Z każdym porankiem dnia, otwierasz
nowe drzwi. Chwytasz za niewidzialną
klamkę, wyobraźnia słyszy szczęk otwierającego się zamka, a drzwi stają przed
tobą otworem. Przekraczasz kolejny
próg. Widzisz przed sobą pustkę wnętrza
oczekiwania, spełnienia, nadziei, zaskoczenia, której jesteś treścią i którą
zapełnisz. Samo przekroczenie progu,
jest wyzwaniem którego mimo lęku, obaw, masz za zadanie podjąć. Możesz stworzyć ogień, możesz stworzyć fale
wody, możesz stworzyć chaos, możesz stworzyć rozumienie lub beznadzieję.
Stajesz się twórcą, przyszłych chwil. Formujesz
rzeczywistość na swój sposób, malujesz jej tło. Piszesz dialogi scenariusza wydarzeń, które
mimo to zaczynają żyć, własnym życiem wraz z upływającym czasem. Musisz, zdawać kolejne egzaminy z życia. Właśnie.

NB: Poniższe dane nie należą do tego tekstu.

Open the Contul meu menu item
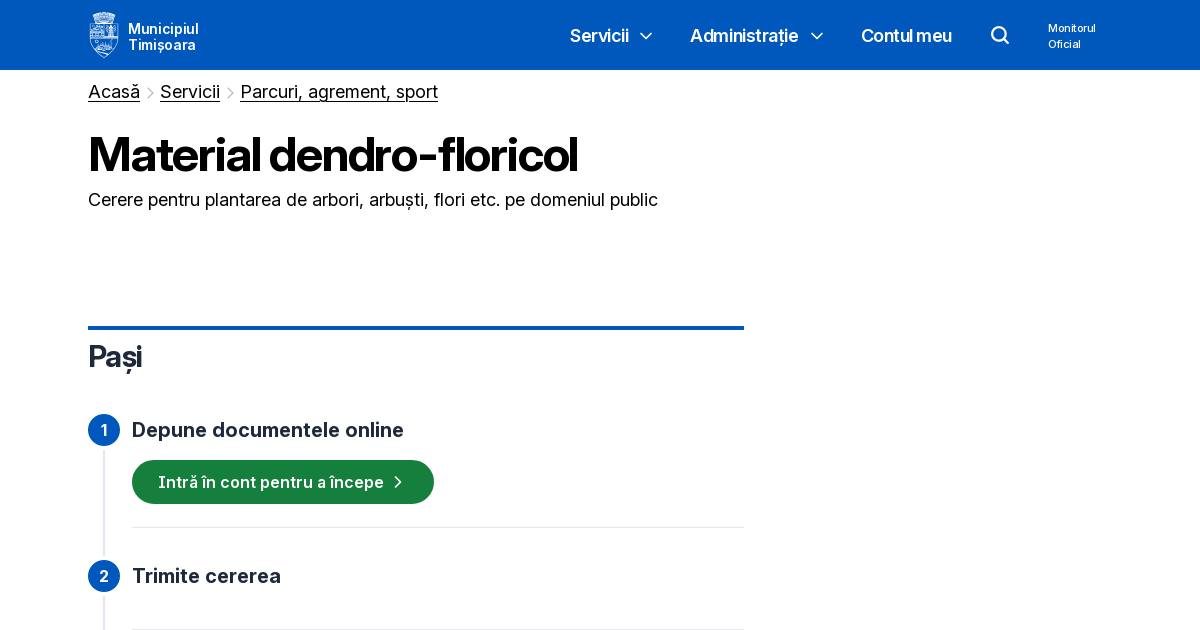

Musisz je zdawać, czy chcesz? Czy,
samopoznanie jest zależne od wyniku testów? Czy, tylko potwierdzeniem tego,
czego doznałeś, przeżyłeś, doświadczyłeś. Zostawmy to, dlatego że za oknami przechadza
się piękno. Pani Jesień. Kobieta nieprzewidywalna w swych humorach. Kobieta
tajemnicza. Niekiedy, można ją uznać za Anioła. Wędruje po ziemskim padole,
roztaczając blask słońca wśród kolorowych liści, a z jej uśmiechniętego oblicza
można wyczytać radość, szczęście i miłość. Innymi razy, czuje złość. Zapewne pogniewała
się z wiatrem o jeden obłoczek, który wiatr przysłał. On to bowiem, zasłonił
jeden promyczek słońca, który nie dodał kolejnego koloru do jej barwnej sukni. Czasami bywa próżna, ale skoro wędruję
pomiędzy ludźmi, przejęła od nich tą niewielką przywarę. Bywa też przewrotna. Pięści twe ciało, swym delikatnym dotykiem
ciepła, szelestem liści opowiadając barwną baśń o miłości, wprost do twego
serduszka. Po czym potrafi poprosić deszcz, by rzęsista ulewą zgasił dopiero co
rozpalone płomienie. Bywa, że nachodzi
ją nostalgia. Pogrążona w swych myślach, zapomina o świecie. Wtedy, znajdziecie
wyjaśnienie gęstej mgły. Nagle. Staje się tancerką niedoścignioną w swych
pląsach, piruetach, figurach. Wydaje się
być szaloną, we wspólnym tańcu z wiatrem. To jednak tylko, lub aż, oddawanie
swego nastroju, chwili jedynej, być może już nigdy nie powtarzalnej, której
nikomu nie wolno zmarnować. Tańczą z nią kolorowe liście, tańczy z nią wiatr,
tańczy z nią cały świat. Dołącz do niej,
daj się ponieść, choćby pod kopułę nieba błękitnego, jeśli choć chmurnego, to
nic, po prostu tańcz. Wtedy twoje miejsce jest wszędzie, na ziemi i konia
wiatru grzbiecie. Który swymi kopytami krzesze iskry z których gwiazdy
powstają. Byś mógł człowieku, z jednej na drugą przeskakiwać. Abyś wreszcie dotarł
do drogi mlecznej, na której, swe ciało zmęczone byś mógł ułożyć i szalejącemu
sercu dać odpoczynek. Pani Jesień,
rozkocha ciebie w sobie, po czym odejdzie i każe czekać. Lecz ty już tego nie
wiesz, czy z ze swym powrotem pozostanie uczucie. Czy też pokocha innego a ty
pozostaniesz samotny, zawiedziony lecz ze wspomnieniem dawnego, wtedy
przeznaczonego dla ciebie uczucia. Lecz wcale tak być nie musi, po prostu odejść
musiała, ale mimo długiej rozłąki jej miłość, do ciebie pozostała. Z
każdym porankiem dnia, kiedy otwierasz nowe drzwi. Możesz za nimi spotkać
właśnie ją, naprzeciw której staniesz właśnie ty.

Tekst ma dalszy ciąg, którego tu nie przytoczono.